Exercise prompt -
Starting at the line that holds "202x344 pixels.", quote every line through the end of the records, both boundary lines included. Omit the pictures.
|---|
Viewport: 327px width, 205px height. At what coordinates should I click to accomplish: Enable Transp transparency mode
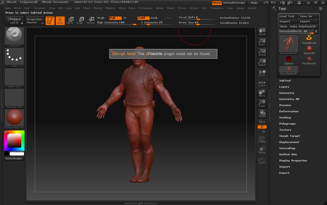(x=262, y=150)
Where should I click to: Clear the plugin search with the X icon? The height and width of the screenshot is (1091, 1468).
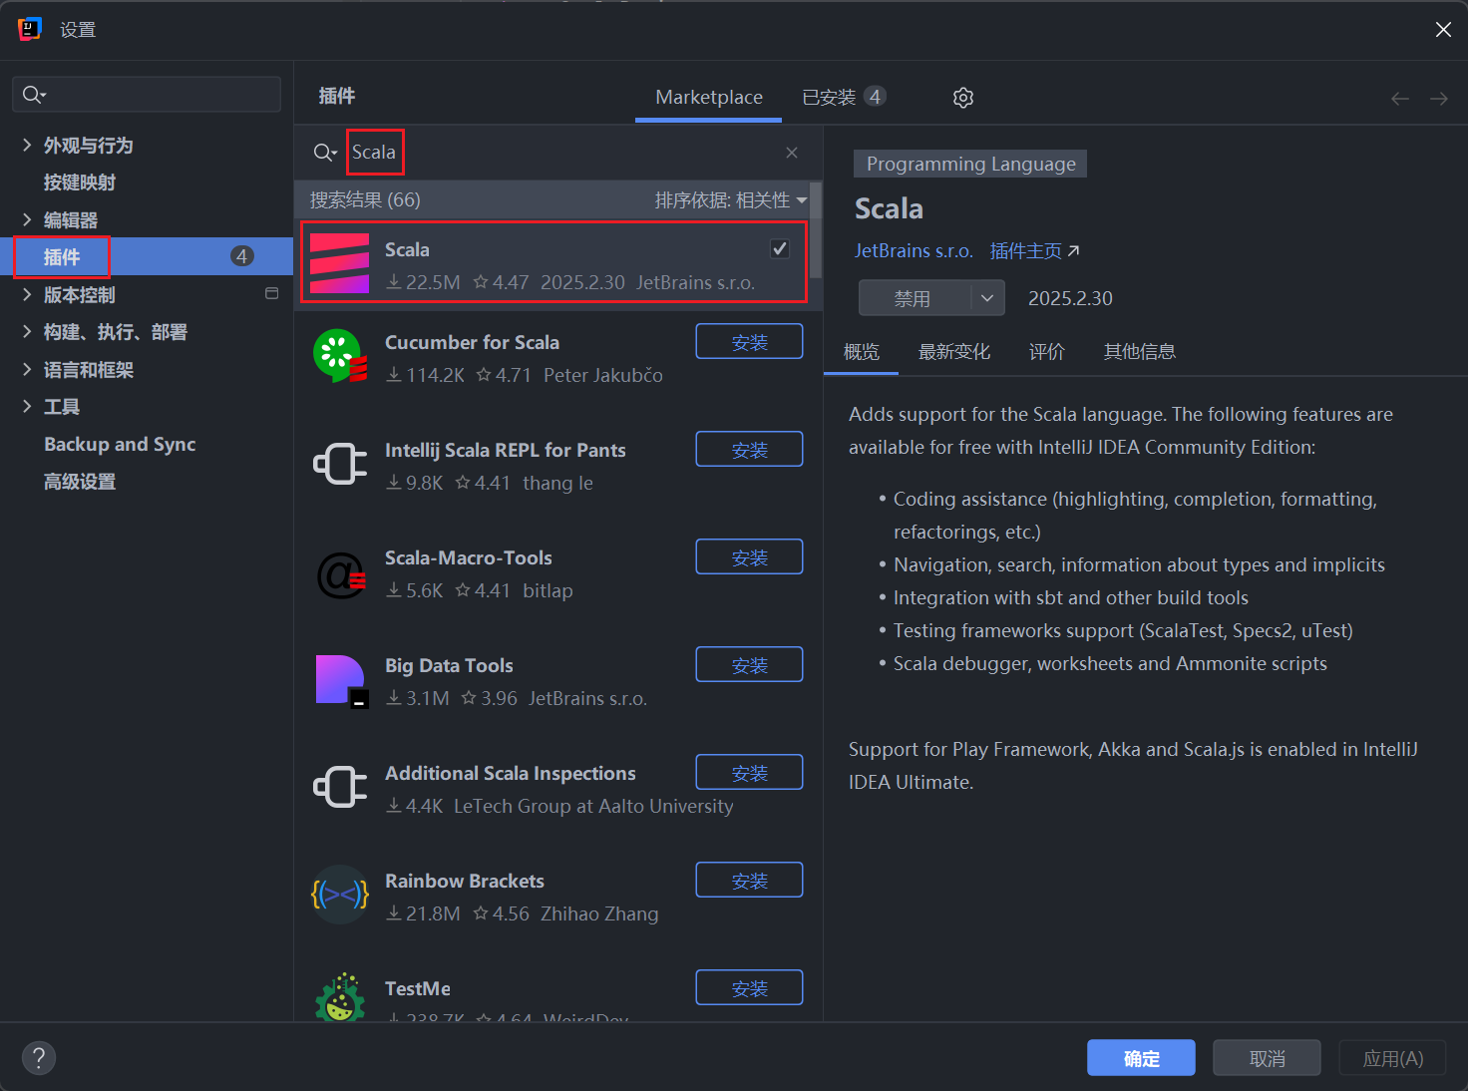pyautogui.click(x=792, y=153)
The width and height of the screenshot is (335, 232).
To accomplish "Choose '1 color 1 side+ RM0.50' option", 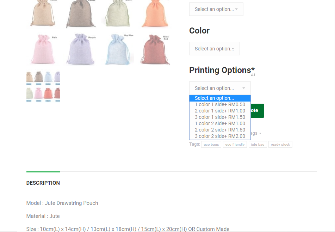I will tap(220, 104).
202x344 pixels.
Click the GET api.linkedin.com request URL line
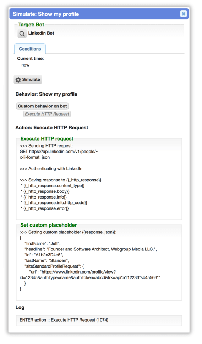pos(59,152)
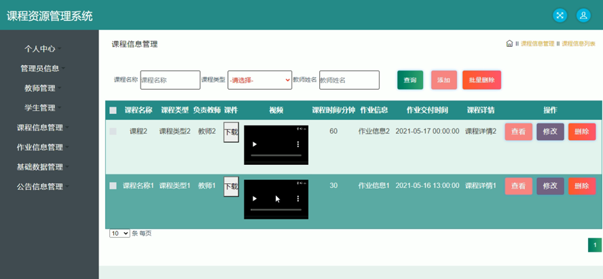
|---|
Answer section -
202x344 pixels.
Click the GET api.linkedin.com request URL line
pos(59,152)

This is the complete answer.